Skip to content

jongko54/webEmbedding

Repository files navigation

webEmbedding

webEmbedding is a source-first website cloning workflow packaged as a Skill + MCP server for AI coding agents.

It does more than ask an AI to "clone this site." It inspects the URL, chooses the safest reuse or rebuild path, captures the live page, extracts structured page evidence, generates reusable frontend reconstruction artifacts when direct reuse is blocked, and then self-verifies the result with visual, DOM, computed-style, interaction, and responsive-breakpoint checks.
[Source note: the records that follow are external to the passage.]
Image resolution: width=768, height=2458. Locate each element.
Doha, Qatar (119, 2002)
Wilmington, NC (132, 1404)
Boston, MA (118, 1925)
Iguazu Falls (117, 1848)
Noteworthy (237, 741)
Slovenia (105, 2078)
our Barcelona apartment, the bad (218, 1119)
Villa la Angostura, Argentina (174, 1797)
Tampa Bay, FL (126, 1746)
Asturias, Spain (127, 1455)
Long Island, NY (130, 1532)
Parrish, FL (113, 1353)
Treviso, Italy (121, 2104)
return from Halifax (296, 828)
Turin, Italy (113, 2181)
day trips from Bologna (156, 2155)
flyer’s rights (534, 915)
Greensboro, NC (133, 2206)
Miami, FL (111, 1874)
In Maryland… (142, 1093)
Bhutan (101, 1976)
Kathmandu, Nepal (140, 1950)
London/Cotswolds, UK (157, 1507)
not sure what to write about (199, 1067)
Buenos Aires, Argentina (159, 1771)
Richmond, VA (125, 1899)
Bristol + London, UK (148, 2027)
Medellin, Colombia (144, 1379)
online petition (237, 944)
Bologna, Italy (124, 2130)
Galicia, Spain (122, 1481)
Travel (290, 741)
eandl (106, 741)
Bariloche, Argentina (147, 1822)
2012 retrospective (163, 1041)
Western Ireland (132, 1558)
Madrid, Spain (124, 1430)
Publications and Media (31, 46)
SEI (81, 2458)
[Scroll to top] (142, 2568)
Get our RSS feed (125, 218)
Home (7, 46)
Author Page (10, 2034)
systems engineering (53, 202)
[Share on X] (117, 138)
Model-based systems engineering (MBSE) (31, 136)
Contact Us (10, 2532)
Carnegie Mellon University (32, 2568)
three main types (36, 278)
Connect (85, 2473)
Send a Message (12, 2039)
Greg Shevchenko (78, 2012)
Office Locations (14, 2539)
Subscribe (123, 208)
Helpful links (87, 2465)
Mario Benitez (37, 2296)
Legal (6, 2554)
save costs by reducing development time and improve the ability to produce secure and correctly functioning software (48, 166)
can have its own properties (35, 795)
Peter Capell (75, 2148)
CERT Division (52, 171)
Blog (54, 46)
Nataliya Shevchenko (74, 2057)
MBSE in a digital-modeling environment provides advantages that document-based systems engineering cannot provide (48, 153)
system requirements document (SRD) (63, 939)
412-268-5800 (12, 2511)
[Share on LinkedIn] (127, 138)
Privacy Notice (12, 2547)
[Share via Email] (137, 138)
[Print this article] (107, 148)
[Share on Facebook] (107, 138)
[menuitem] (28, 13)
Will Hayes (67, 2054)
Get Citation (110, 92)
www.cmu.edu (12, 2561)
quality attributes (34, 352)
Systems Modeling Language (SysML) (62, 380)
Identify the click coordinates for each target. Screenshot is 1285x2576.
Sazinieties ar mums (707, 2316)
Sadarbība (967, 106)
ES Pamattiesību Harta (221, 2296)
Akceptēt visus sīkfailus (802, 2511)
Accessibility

webEmbedding Skill and MCP workflow

Current Status

The current pipeline is strongest for static and semi-static web pages:

  • company, brand, marketing, and documentation pages
  • public landing pages
  • iframe-blocked pages that need capture-based reconstruction
  • responsive page snapshots across desktop, tablet, and mobile

It is not a full backend or app-logic clone engine. Login-only screens, captcha-heavy sites, maps, games, canvas/WebGL-heavy pages, real-time feeds, payments, booking flows, and private server behavior still need separate handling.

Measured Checkpoints

Recent local benchmark runs from this repo:

URL Path Score
https://developer.mozilla.org/en-US/ iframe-blocked bounded rebuild root 94, visual 95, mobile 94, tablet 93, breakpoint average 93.5
https://www.mozilla.org/ bounded rebuild root 91, visual 100
https://www.example.com exact reuse ready yes

These are generated by the local self-verify pipeline, not manually assigned ratings.

Core Features

  • Source-first routing:
    • direct iframe or embed reuse when it is safe and frameable
    • original preview, export, remix, or source routes when available
    • bounded rebuild only when exact reuse is unavailable
  • Live browser capture:
    • DOM snapshot
    • runtime HTML
    • full-page screenshot
    • computed style summaries
    • CSS analysis
    • asset inventory
    • HAR-like network metadata
    • interaction states and replay traces
    • storage state export for session-aware flows
  • Blocked-site rebuild:
    • handles X-Frame-Options and CSP-blocked pages by rebuilding from captured evidence
    • generates reusable frontend reconstruction artifacts from captured page structure
    • preserves custom tags, shadow-root host structure, and semantic document structure where captured
  • Self-verification:
    • screenshot similarity
    • DOM snapshot similarity
    • computed-style similarity
    • hover/focus/click interaction state parity
    • interaction trace parity
    • desktop/mobile/tablet breakpoint reports
  • Responsive benchmark support:
    • primary desktop viewport: 1440x1200
    • tablet profile: 768x1024
    • mobile profile: 390x844
  • Repair loop:
    • bounded self-repair can run when the first scaffold misses the readiness threshold

Install

Requirements

  • Node.js 18 or newer
  • Python 3.9 or newer
  • Chrome or Chromium available locally for Playwright runtime capture

The package uses playwright-core; it does not download a browser by itself.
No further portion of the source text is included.